アヒルの首にザリガニ、日本人に馴染みのない食材がズラリ…世代交代の「アメ横」で起きている「中国化」の波
正月用の食材が並ぶ「年末の風物詩」が風前の灯火
Profile
東京・上野の「アメ横」は、年末に多くの客が正月用の食材を買い求める光景が風物詩として知られているが、いまその風景が変わりつつある。一体何が起きているのか。日本経済新聞取材班がまとめた『ニッポン華僑100万人時代 新中国勢力の台頭で激変する社会』(KADOKAWA)の一節を紹介する――。 ※登場する取材協力者の肩書きや年齢は取材当時のものです。
アメ横から薄れる「日本らしさ」
「『アメ横通り』に並ぶ飲食店の8割はもう、経営者が中国人じゃないか」
東京・上野のアメ横商店街連合会で会長を務める、星野勲さん(73)は少しあきらめ気味にそう話す。アメ横商店街は東京都台東区に位置し、JR上野駅と御徒町駅の間、約500メートルにわたり、今なお約370の店舗がひしめき合う。
終戦直後にできた闇市を起源とし、飴を売る屋台が多かったことから「アメヤ横丁(飴屋通り)」と呼ばれ、後にはアメリカ進駐軍の放出物資を扱う店などが増えたことから「アメリカ横丁」とも呼ばれたことが、その名の由来だ。

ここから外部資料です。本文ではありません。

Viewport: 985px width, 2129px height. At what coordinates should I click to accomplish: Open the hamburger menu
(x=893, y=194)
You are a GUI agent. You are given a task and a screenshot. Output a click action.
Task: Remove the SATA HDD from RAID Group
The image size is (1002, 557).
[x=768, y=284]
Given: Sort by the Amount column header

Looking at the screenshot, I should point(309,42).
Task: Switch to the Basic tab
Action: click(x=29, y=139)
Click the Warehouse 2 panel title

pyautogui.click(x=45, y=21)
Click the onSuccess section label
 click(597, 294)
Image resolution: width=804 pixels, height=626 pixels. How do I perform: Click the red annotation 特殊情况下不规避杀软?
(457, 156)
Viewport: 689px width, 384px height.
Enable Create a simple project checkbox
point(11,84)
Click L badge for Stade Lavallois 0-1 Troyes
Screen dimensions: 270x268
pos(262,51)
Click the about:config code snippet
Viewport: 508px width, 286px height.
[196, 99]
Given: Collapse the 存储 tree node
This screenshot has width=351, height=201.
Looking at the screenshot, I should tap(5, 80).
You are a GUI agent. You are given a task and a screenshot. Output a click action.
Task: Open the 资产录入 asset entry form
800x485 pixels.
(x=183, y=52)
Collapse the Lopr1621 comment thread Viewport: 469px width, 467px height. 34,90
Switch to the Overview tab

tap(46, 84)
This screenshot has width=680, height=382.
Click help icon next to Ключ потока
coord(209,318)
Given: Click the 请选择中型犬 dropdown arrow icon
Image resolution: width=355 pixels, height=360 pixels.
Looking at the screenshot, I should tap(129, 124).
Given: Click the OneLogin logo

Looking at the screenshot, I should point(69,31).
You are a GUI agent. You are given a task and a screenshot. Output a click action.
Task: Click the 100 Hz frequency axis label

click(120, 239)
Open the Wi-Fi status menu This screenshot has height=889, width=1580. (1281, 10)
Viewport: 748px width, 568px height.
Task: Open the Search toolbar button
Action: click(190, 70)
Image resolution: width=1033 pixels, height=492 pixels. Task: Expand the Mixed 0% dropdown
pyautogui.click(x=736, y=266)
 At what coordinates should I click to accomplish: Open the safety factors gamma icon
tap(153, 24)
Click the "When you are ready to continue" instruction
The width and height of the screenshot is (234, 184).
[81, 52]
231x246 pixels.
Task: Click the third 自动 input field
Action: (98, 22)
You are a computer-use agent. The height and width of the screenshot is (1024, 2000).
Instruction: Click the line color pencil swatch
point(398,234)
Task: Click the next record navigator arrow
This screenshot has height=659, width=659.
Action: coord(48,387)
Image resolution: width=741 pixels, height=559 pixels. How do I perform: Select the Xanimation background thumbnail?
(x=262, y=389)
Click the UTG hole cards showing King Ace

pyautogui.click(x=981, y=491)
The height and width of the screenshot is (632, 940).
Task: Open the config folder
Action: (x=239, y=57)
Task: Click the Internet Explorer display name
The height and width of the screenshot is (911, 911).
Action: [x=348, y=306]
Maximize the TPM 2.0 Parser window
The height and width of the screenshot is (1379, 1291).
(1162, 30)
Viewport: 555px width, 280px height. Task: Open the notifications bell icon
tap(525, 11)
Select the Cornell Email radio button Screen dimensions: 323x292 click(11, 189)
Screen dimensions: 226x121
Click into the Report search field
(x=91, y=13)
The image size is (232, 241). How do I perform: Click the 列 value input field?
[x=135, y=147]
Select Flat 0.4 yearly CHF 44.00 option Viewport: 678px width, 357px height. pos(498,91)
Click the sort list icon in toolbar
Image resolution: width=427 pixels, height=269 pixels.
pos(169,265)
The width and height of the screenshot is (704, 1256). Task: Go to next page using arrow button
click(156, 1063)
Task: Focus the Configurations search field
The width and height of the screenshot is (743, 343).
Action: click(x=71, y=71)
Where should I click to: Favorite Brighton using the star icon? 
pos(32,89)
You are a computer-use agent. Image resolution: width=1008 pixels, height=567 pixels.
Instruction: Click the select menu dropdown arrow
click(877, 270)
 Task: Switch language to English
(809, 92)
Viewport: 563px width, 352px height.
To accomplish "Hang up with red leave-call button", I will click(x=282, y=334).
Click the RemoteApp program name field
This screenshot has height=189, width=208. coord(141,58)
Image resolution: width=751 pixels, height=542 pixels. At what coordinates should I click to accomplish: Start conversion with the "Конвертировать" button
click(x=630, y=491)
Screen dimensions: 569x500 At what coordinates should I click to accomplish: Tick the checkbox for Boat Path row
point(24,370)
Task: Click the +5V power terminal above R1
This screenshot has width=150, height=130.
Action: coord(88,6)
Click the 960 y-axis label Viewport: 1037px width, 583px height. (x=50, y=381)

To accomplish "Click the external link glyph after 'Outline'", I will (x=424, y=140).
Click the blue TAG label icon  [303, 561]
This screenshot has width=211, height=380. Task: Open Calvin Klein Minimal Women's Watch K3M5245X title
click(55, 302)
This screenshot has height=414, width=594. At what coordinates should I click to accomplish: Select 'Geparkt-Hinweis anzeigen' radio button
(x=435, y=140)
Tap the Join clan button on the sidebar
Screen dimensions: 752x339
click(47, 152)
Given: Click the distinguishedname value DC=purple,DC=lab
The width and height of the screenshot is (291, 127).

いずれにせよ、日本を象徴する代表的な商店街といっていい。そのアメ横に何が起きているのか。
アメ横といえば、まず思いつくのが年末のにぎわい。特にマグロやカニ、エビ、イクラ、数の子、ホタテといった正月用の食材が店先に並べられ、店員から飛ぶ威勢のいい掛け声が、年末のにぎわいを盛り上げ、「日本の風物詩」を作り上げてきた。
だが、その風物詩を生み出してきたはずの魚屋は、以前30軒以上はあったというが、今や5軒を数えるばかりに。代わりに増えたのが、中華系の飲食店だ。